*SUPPLIED PASSAGE:*
I just noticed, that my IPv6 DHCP service crashes on a regular basis. I get a dynamic IPv6 via 6to4 tunnel from my Versatel provider. Up until the update from 24.1 to 24.7 it worked with "prevent release". How can I apply the patch?
different provider but the patch gets applied in the shell (ssh for example) with the command provided by franco in his post further up.
edit: the command is "opnsense-patch 287c13beb"
after 20 minutes of running wireshark i havent seen any RA from anything other than opnsense.
so no idea whats wrong.
edit: i have set the intervals back to 200 and 600 to check if i can reproduce/fix this issue at will by changing the values. will report with findings later
setting the values back to defaults did not bring back the issue.
rebooting the firewall also did not bring back the issue.
ipv6 keeps working for now.
wireshark still doesnt show any RA from anything other than opnsense.
i am at a loss here.
if anyone has any additional ideas what might be the cause of this i would be quite happy to hear them.
i will continue to monitor and we will see if the issue returns tomorrow, just like it returned today after working all afternoon/evening yesterday.
this morning the same issue is present again.
clients get ipv6 addresses, but no forwarding.
wireshark sees the RA only from opnsense again
i had to manually restart router advertisement to get the forwarding to start.
are there any specific logs i can look at to see if/how this part is misbehaving?
the general log in the gui doesnt give me anything useful.
You can look at the radvd config file (/var/etc/radvd.conf) and it its creation date and at the start times of radvd.
If a radvd restart fixes the problem and you see RAs at all, it does not seem to be that it stops sendings RAs, but its content. If the ISP changes the prefix (which I doubt they should within a running connection), radvd should get restarted automatically and thus the clients get the new prefix. All of this should be in the general log file.
Also, it you continually dump RAs on a client, you should see if/what differs in the RAs before/after a restart.
BTW: Telekom once did a "Zwangstrennung", which is now obsolete. Could it be the problem that it is still configured for your (old) account or that you somewhere have a mechanism that forces it in order to have that at a given time (when I still was with Telekom, I sure had that).
i had a cronjob configured that did a periodic interface reset at 03:00 at night, but i have disable that some time ago.
i compared a RA in wireshark before the restart and after the restart of the RA service and they are identical.
it seems to be advertising correctly even before restart, but for some reason traffic just doesnt pass.
i have attached 2 screenshots of the packets in wireshark. im not able to make out any differences
I do not get why a radvd restart can help if the RA content does not change and there are RAs sent before the restart.
Perhaps there are scripts that also restart other components depending on the radvd restart?

*WORK TO DO:*
1. In the IPv6 forum thread, which file holds the radvd configuration?
2. Restate the paragraph of the IPv6 forum thread that begins "If a radvd restart fixes the problem" as a short bulleted list that keeps its main facts.
3. Write the next few lines of the IPv6 forum thread, continuing after its last post.

*INFORMATION SHOWN:*
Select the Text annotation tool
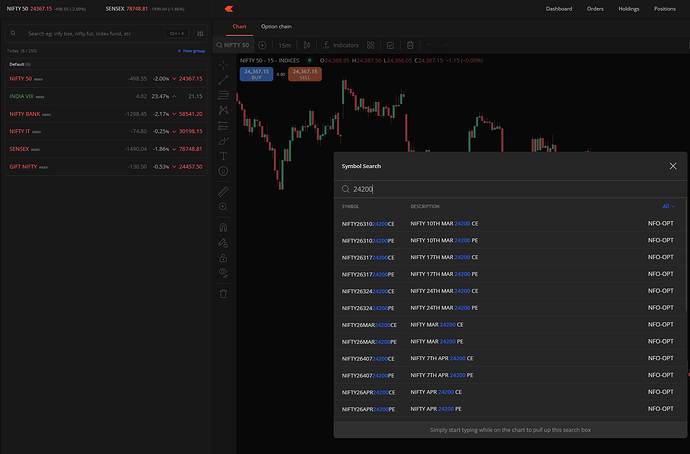This screenshot has width=690, height=454. (x=223, y=157)
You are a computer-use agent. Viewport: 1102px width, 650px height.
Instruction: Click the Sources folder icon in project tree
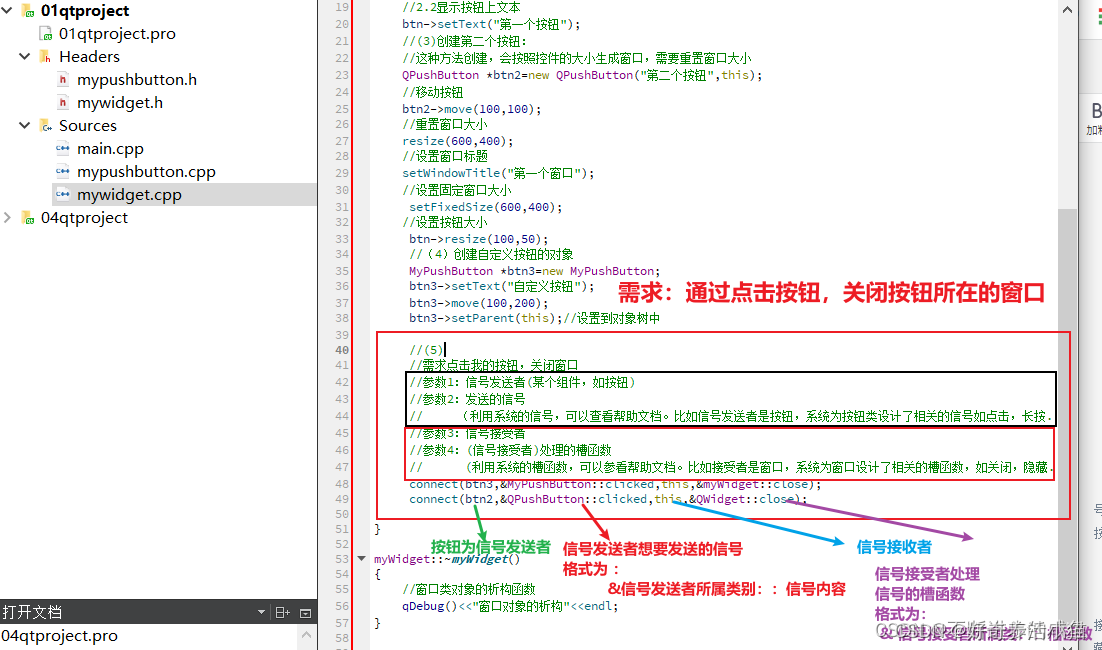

*ANSWERS PER TASK:*
1. /var/etc/radvd.conf

2.
- If restarting radvd fixes the problem and RAs are seen at all, the trouble seems to be their content, not a stop in sending RAs.
- If the ISP changes the prefix (doubtful within a running connection), radvd should restart automatically so clients get the new prefix.
- All of this should appear in the general log file.

3.
Quote from: tokade on July 29, 2024, 12:57:11 PM
Perhaps there are scripts that also restart other components depending on the radvd restart?
that would be interesting to know.
would make sense because as far as my limited understanding goes radvd does basically nothing but advertise things.
maybe someone with deeper knowledge of opnsense could comment on this.
is there anything that gets restarted whenever you restart radvd that might explain why ipv6 forwarding resumes immediately when radvd is restarted?
for now i am going to test if the intervals make a difference.
last night i had them at default 200/600, tonight i will leave them at 3/4 and see how the firewall behaves tomorrow morning.
Quote from: franco on July 27, 2024, 10:04:30 AM
Hi,
Can you try this patch?
https://github.com/opnsense/core/commit/287c13beb
# opnsense-patch 287c13beb
Cheers,
Franco
This worked for me.
latest update for me.
the firewall didnt have any issues forwarding ipv6 in the morning after setting the intervals to 3/4 in the evening before.
when set to 200/600 it had issues in the morning.
i am still not sure why or how this is and why noone else is seeing this.
I'am using Deutsche Telekom, too. On WAN side, you have to choose DHCPv6 with IPv6 Prefix Delegation 56. On LAN-Interfaces you should use Track Interface with an Prefix-ID.
Quote from: PhoenixRider on July 30, 2024, 07:26:23 PM
I'am using Deutsche Telekom, too. On WAN side, you have to choose DHCPv6 with IPv6 Prefix Delegation 56. On LAN-Interfaces you should use Track Interface with an Prefix-ID.
Or - in case of a business contract with a fixed /56 - just configure all internal interfaces statically.
Quote from: PhoenixRider on July 30, 2024, 07:26:23 PM
I'am using Deutsche Telekom, too. On WAN side, you have to choose DHCPv6 with IPv6 Prefix Delegation 56. On LAN-Interfaces you should use Track Interface with an Prefix-ID.
this is the case.
see attached screenshots.
and another screenshot
Don't enable "use IPv4 connectivity".
If it is a business line, why don't you configure LAN statically? Enable Router Advertisments, done.
Quote from: Patrick M. Hausen on July 30, 2024, 08:00:19 PM
Don't enable "use IPv4 connectivity".
If it is a business line, why don't you configure LAN statically? Enable Router Advertisments, done.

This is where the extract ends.